The Macro: Security Cameras Record Problems, They Do Not Prevent Them
There are over a billion surveillance cameras installed worldwide. The vast majority do exactly one thing: record footage that gets reviewed after something bad happens. A fight breaks out, someone reviews the tape. A theft occurs, someone pulls the footage. The cameras are forensic tools, not prevention tools.
The fundamental problem is attention. A single security operator might monitor 50 to 200 camera feeds simultaneously. It is physically impossible to watch all of them at once. Studies show that after just 20 minutes of watching video feeds, a human operator’s attention drops dramatically. Important events get missed because nobody was looking at the right screen at the right moment.

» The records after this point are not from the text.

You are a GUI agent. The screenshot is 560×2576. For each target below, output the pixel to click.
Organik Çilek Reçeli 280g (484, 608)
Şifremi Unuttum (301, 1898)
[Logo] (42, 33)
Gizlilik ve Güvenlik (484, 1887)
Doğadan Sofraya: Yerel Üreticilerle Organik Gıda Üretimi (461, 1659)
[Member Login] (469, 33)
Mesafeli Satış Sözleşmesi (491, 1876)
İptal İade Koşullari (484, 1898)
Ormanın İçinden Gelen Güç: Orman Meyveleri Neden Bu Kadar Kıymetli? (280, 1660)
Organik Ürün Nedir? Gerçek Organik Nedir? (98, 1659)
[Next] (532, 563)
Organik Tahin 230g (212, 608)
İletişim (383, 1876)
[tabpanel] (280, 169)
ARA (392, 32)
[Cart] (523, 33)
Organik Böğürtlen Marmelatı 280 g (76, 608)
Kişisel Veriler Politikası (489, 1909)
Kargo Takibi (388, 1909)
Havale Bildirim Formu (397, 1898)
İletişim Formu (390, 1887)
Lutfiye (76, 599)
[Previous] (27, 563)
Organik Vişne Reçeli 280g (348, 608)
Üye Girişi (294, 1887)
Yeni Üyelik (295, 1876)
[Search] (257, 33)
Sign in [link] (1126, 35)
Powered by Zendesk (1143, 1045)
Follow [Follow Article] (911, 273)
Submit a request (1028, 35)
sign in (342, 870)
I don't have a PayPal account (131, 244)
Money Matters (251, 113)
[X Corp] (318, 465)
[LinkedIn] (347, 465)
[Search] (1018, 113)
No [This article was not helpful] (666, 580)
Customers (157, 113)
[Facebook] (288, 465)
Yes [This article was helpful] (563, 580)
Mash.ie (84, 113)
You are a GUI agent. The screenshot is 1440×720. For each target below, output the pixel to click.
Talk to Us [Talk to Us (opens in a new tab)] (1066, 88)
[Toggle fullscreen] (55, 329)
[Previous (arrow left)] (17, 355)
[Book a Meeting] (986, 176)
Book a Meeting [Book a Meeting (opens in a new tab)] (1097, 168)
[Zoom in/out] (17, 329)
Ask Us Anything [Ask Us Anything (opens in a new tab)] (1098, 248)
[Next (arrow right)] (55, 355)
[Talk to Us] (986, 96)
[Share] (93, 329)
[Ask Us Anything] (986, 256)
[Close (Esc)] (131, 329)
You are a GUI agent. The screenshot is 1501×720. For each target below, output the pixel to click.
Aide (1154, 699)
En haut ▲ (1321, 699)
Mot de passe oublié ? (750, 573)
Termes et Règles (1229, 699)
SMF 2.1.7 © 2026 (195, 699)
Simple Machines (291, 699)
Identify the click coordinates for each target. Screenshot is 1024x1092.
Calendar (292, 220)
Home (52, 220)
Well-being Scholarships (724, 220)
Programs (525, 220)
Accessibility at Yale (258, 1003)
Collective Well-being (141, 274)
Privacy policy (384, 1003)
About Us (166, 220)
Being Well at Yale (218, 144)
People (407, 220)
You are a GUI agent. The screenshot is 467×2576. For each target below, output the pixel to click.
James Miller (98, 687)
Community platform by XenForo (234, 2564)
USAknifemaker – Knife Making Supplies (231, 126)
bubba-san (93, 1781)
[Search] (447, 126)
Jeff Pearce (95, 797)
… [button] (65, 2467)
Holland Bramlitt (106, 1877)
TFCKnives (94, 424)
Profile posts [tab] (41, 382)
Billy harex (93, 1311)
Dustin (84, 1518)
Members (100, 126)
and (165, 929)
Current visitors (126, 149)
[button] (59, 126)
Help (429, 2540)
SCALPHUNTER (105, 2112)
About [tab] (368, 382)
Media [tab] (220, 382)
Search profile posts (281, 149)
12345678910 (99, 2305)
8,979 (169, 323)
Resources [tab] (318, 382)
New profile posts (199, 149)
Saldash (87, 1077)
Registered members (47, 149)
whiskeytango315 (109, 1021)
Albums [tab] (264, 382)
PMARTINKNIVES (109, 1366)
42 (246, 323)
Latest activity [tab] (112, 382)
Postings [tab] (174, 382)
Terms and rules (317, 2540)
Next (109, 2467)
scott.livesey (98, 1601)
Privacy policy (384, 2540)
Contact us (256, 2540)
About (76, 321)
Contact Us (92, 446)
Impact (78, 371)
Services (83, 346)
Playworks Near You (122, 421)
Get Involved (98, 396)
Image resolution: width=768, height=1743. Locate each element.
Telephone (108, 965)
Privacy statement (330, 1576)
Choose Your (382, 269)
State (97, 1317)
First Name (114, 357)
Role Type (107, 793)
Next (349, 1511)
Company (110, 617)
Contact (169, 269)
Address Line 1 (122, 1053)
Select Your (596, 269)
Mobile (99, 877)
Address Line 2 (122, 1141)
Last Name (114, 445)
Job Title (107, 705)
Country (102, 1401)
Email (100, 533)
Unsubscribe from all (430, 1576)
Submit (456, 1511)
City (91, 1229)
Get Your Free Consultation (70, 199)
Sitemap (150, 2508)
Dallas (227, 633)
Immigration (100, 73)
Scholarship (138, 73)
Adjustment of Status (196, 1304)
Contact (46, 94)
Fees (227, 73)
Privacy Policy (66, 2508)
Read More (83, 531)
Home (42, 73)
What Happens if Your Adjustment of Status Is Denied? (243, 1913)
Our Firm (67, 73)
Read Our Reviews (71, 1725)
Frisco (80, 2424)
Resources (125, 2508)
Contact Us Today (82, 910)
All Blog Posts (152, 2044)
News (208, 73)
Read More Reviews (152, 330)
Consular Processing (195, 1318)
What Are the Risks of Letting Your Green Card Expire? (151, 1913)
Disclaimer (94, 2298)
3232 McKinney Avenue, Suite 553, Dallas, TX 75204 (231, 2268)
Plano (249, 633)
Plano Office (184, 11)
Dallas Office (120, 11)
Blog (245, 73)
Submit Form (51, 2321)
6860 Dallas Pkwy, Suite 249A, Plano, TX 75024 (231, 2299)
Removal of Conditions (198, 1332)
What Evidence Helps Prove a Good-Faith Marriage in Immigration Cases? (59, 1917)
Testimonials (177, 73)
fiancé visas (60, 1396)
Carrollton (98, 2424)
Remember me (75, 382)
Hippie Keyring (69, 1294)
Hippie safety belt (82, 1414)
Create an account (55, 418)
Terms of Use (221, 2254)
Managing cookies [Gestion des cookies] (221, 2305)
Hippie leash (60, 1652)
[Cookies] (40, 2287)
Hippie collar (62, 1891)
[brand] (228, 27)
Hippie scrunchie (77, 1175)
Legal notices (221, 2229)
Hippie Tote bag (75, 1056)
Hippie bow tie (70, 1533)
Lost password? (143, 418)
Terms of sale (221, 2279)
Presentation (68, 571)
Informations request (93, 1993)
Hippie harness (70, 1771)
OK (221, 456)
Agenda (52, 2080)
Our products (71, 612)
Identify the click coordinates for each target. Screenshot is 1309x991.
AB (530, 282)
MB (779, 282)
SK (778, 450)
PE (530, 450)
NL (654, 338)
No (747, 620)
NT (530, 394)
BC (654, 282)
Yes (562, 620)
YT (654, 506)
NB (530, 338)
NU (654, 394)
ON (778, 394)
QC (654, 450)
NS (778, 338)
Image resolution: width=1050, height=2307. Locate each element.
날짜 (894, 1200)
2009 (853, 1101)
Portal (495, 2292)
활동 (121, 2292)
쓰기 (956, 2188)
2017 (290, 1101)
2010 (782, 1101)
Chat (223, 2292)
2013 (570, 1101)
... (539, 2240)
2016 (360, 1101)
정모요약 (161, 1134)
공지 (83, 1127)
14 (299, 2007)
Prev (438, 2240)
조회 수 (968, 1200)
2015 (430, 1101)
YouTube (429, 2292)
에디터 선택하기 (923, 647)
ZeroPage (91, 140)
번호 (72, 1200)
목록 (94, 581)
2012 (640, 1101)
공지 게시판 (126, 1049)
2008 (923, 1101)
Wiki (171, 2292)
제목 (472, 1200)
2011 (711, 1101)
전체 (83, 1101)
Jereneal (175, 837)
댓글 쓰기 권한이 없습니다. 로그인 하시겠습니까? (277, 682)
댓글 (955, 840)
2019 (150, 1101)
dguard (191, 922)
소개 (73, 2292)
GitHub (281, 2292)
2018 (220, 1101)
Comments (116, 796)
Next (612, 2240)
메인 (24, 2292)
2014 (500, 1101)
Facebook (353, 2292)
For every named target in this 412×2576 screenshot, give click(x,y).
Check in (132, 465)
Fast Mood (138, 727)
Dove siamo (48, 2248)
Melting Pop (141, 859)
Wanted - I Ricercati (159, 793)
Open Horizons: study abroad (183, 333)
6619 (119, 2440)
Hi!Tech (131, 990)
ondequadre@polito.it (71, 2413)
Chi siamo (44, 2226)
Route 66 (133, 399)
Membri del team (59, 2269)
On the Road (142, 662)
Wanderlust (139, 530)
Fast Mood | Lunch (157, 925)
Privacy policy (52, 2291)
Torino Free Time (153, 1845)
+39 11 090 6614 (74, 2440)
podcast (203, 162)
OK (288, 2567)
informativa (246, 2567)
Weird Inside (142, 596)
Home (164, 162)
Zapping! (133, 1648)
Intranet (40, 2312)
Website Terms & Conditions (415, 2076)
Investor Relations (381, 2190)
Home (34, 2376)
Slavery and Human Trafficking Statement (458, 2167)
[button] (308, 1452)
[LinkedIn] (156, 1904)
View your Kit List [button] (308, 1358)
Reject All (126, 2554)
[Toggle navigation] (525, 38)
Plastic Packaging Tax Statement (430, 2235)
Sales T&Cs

Motion detection and basic analytics help but produce too many false alarms. A person walking through a normal path triggers the same alert as someone behaving erratically. The noise-to-signal ratio makes operators ignore alerts, defeating the purpose.
What is needed is intelligent prioritization: AI that watches all feeds simultaneously, identifies genuinely concerning behavior patterns, and directs human attention to the situations that actually require intervention.
Protent, backed by Y Combinator, provides exactly this. Their platform detects early escalation patterns and predictive threat signals in real-time video, giving surveillance staff the context they need to intervene proactively.
The Micro: From Lockheed Martin and AWS to Predictive Security
Srihan Balaji (CEO) and Abhisheik Sharma (CTO) cofounded Protent. Srihan previously worked at Lockheed Martin Research and AWS, bringing defense and cloud infrastructure experience. Abhisheik has a background in NLP and sentiment analysis research.
The key technical claim is detecting “early escalation patterns.” This means identifying behavioral indicators that a situation is becoming dangerous before it reaches a critical point. Aggressive body language, unusual crowd movements, individuals acting erratically, and other pre-incident indicators that trained security professionals recognize but cannot monitor across 200 feeds simultaneously.
This is technically challenging. Distinguishing between a heated conversation and a pre-fight escalation requires understanding context, body language, spatial relationships, and temporal patterns. False positives that send security to investigate normal interactions waste time and erode trust. False negatives that miss genuine threats have serious consequences.
Competitors include Verkada (smart cameras with cloud management), Milestone (video management software), and BriefCam (video analytics). Most of these focus on post-event search and basic detection rather than predictive escalation monitoring.
The GovTech angle is significant. Government facilities, public spaces, transit systems, and critical infrastructure all need security monitoring at scale. Government procurement cycles are slow but contracts tend to be large and long-term.
The Verdict
Protent is tackling a high-value problem with clear demand. Proactive security monitoring is better than reactive footage review, and AI is the only way to achieve it at scale.
At 30 days: what is the detection accuracy for genuine escalation events, and what is the false positive rate?
At 60 days: are security operators trusting and acting on Protent’s alerts, or are they ignoring them?
At 90 days: has Protent prevented a real incident through early detection that would have been missed by human monitoring?
I think Protent is building the right product for a large market. The gap between what security cameras could do and what they actually do is enormous. AI that intelligently prioritizes human attention across hundreds of feeds is the next evolution of physical security. The defense industry background of the founding team lends credibility for government and enterprise sales.